▸ What is required: Reproduce the items below, replacing every occurrence of "Image resolution" with "Screen resolution" and leaving everything else unchanged.

-------------------------

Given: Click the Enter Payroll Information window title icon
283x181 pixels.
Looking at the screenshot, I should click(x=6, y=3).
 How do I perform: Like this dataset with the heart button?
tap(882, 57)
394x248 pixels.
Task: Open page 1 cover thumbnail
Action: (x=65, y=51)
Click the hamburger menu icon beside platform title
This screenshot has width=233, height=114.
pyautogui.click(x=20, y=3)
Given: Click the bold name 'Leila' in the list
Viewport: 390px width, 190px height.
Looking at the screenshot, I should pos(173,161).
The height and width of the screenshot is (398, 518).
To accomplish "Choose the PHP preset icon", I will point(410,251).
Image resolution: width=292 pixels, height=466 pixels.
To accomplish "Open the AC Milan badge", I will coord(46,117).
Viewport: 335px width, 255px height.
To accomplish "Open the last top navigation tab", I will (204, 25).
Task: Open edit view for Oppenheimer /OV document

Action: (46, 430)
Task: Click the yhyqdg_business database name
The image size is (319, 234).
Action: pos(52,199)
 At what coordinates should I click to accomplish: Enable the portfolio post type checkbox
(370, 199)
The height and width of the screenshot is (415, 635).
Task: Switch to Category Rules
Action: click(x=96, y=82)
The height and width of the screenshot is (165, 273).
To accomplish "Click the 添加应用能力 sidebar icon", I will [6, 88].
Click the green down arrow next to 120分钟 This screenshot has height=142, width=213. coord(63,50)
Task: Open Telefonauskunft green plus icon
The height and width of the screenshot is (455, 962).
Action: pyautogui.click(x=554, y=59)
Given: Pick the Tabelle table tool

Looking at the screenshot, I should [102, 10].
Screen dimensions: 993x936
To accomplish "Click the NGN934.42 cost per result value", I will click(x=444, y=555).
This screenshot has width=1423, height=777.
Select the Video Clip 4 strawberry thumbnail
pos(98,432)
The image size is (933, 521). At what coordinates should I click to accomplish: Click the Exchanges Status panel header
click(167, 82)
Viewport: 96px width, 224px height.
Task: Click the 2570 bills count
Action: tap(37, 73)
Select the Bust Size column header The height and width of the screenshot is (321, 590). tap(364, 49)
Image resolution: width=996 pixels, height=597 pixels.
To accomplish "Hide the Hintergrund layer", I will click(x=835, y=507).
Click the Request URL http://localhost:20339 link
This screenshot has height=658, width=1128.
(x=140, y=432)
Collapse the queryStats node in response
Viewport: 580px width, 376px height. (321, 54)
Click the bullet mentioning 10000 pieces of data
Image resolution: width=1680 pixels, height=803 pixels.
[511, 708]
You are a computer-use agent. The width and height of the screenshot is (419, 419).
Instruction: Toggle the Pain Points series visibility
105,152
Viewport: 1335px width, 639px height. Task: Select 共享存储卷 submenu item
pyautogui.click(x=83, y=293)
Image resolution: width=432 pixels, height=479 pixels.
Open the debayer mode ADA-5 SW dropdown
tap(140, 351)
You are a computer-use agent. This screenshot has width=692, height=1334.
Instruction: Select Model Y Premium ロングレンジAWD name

-------------------------

▸ Written answer:
Given: Click the Enter Payroll Information window title icon
283x181 pixels.
Looking at the screenshot, I should click(x=6, y=3).
 How do I perform: Like this dataset with the heart button?
tap(882, 57)
394x248 pixels.
Task: Open page 1 cover thumbnail
Action: (x=65, y=51)
Click the hamburger menu icon beside platform title
This screenshot has width=233, height=114.
pyautogui.click(x=20, y=3)
Given: Click the bold name 'Leila' in the list
Viewport: 390px width, 190px height.
Looking at the screenshot, I should pos(173,161).
The height and width of the screenshot is (398, 518).
To accomplish "Choose the PHP preset icon", I will point(410,251).
Screen resolution: width=292 pixels, height=466 pixels.
To accomplish "Open the AC Milan badge", I will coord(46,117).
Viewport: 335px width, 255px height.
To accomplish "Open the last top navigation tab", I will (204, 25).
Task: Open edit view for Oppenheimer /OV document

Action: (46, 430)
Task: Click the yhyqdg_business database name
The image size is (319, 234).
Action: pos(52,199)
 At what coordinates should I click to accomplish: Enable the portfolio post type checkbox
(370, 199)
The height and width of the screenshot is (415, 635).
Task: Switch to Category Rules
Action: click(x=96, y=82)
The height and width of the screenshot is (165, 273).
To accomplish "Click the 添加应用能力 sidebar icon", I will [6, 88].
Click the green down arrow next to 120分钟 This screenshot has height=142, width=213. coord(63,50)
Task: Open Telefonauskunft green plus icon
The height and width of the screenshot is (455, 962).
Action: pyautogui.click(x=554, y=59)
Given: Pick the Tabelle table tool

Looking at the screenshot, I should [102, 10].
Screen dimensions: 993x936
To accomplish "Click the NGN934.42 cost per result value", I will click(x=444, y=555).
This screenshot has width=1423, height=777.
Select the Video Clip 4 strawberry thumbnail
pos(98,432)
The image size is (933, 521). At what coordinates should I click to accomplish: Click the Exchanges Status panel header
click(167, 82)
Viewport: 96px width, 224px height.
Task: Click the 2570 bills count
Action: tap(37, 73)
Select the Bust Size column header The height and width of the screenshot is (321, 590). tap(364, 49)
Screen resolution: width=996 pixels, height=597 pixels.
To accomplish "Hide the Hintergrund layer", I will click(x=835, y=507).
Click the Request URL http://localhost:20339 link
This screenshot has height=658, width=1128.
(x=140, y=432)
Collapse the queryStats node in response
Viewport: 580px width, 376px height. (321, 54)
Click the bullet mentioning 10000 pieces of data
Screen resolution: width=1680 pixels, height=803 pixels.
[511, 708]
You are a computer-use agent. The width and height of the screenshot is (419, 419).
Instruction: Toggle the Pain Points series visibility
105,152
Viewport: 1335px width, 639px height. Task: Select 共享存储卷 submenu item
pyautogui.click(x=83, y=293)
Screen resolution: width=432 pixels, height=479 pixels.
Open the debayer mode ADA-5 SW dropdown
tap(140, 351)
You are a computer-use agent. This screenshot has width=692, height=1334.
Instruction: Select Model Y Premium ロングレンジAWD name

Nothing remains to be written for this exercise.